Au moment de lui demander comment elle se sent, à présent que son projet arrive à bout touchant, elle hésite: «Je suis généralement assez timide lorsqu’il s’agit de partager mes émotions, mais je peux vous dire que je suis très fière de ce projet, ainsi que de toute l’équipe qui a contribué à le réaliser. Le professeur Curzio Rüegg, qui m'a accompagnée, ainsi que ma famille et mes amis, m’ont donné le courage de faire de mes ambitions une réalité. Une fois que j'aurai mené ce projet à bien, je me sentirai vraiment accomplie sur le plan professionnel.»

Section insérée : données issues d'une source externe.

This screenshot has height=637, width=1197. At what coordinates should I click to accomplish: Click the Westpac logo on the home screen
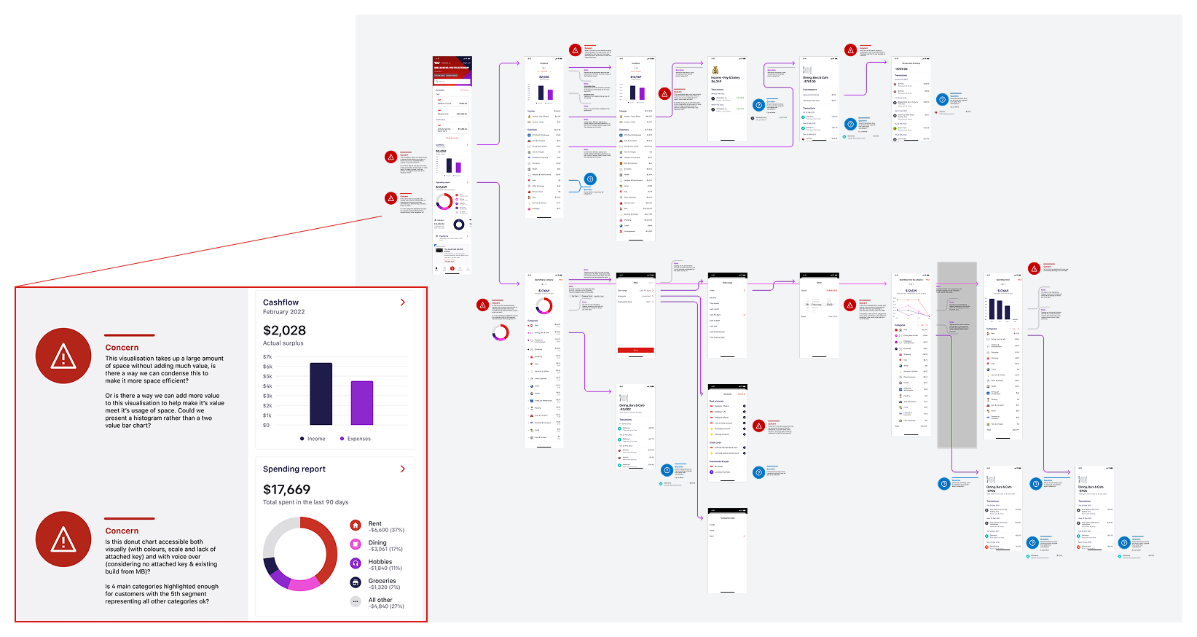tap(438, 63)
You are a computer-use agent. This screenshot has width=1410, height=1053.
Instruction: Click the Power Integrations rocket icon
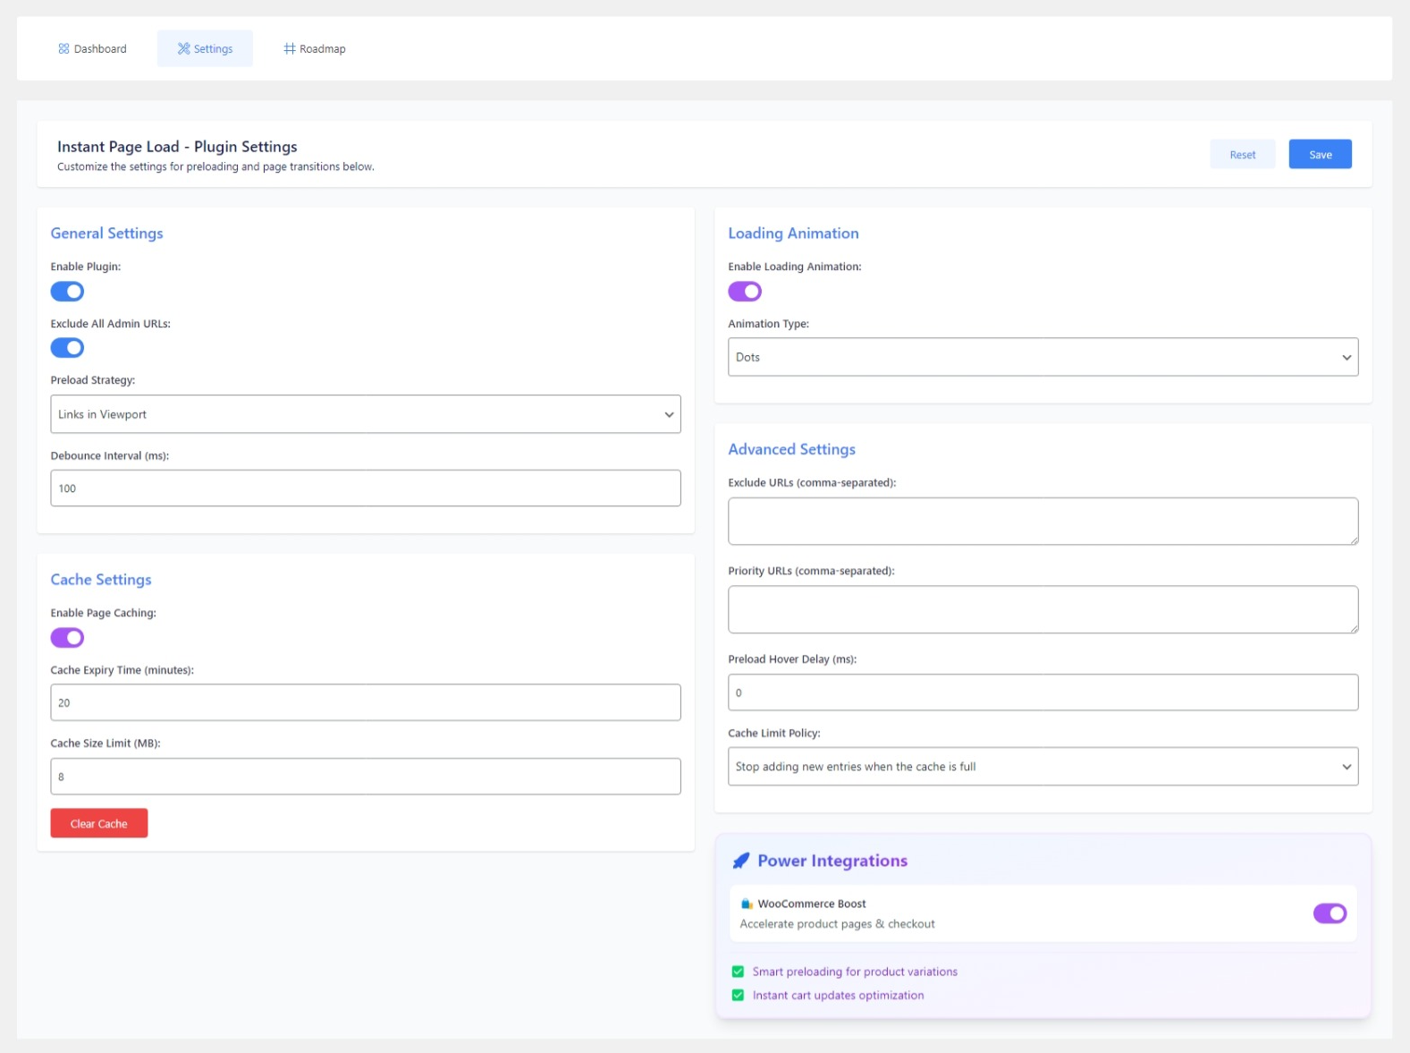point(741,861)
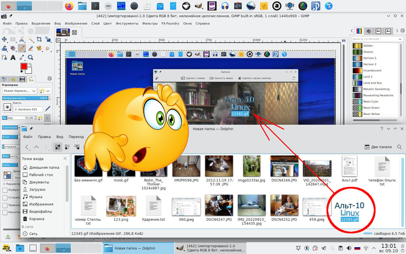The height and width of the screenshot is (254, 406).
Task: Click the red foreground color swatch
Action: (24, 66)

Quelles sont les prochaines étapes?
S’il faudra mener encore de nombreux tests et d’études cliniques avant de pouvoir mettre la machine à disposition des médecins, Ivana espère valider le produit d’ici au mois de décembre, afin d’achever les démonstrations de son efficacité. Une fois toutes ces données rassemblées, la prochaine étape sera de se tourner vers une start-up. La jeune chercheuse espère que le dispositif sera prêt pour la phase marketing en 2029.
Ivana prévoit en outre d’adapter son capteur au dépistage de différents types de cancer: «C’est toute la beauté de ce dispositif, ainsi que de la nanotechnologie, souligne-t-elle. Ils s’adaptent facilement à différents biomarqueurs et pourront donc, à terme, détecter différents types de maladies, comme le cancer de la prostate, des poumons, ou même certains virus et maladies cardiovasculaires. J’aimerais vraiment rendre cette technologie disponible à tout le monde, afin qu’on puisse prévenir et traiter plus facilement ces maladies.» Retenez son nom: Ivana Domljanovic pourrait bien changer des vies!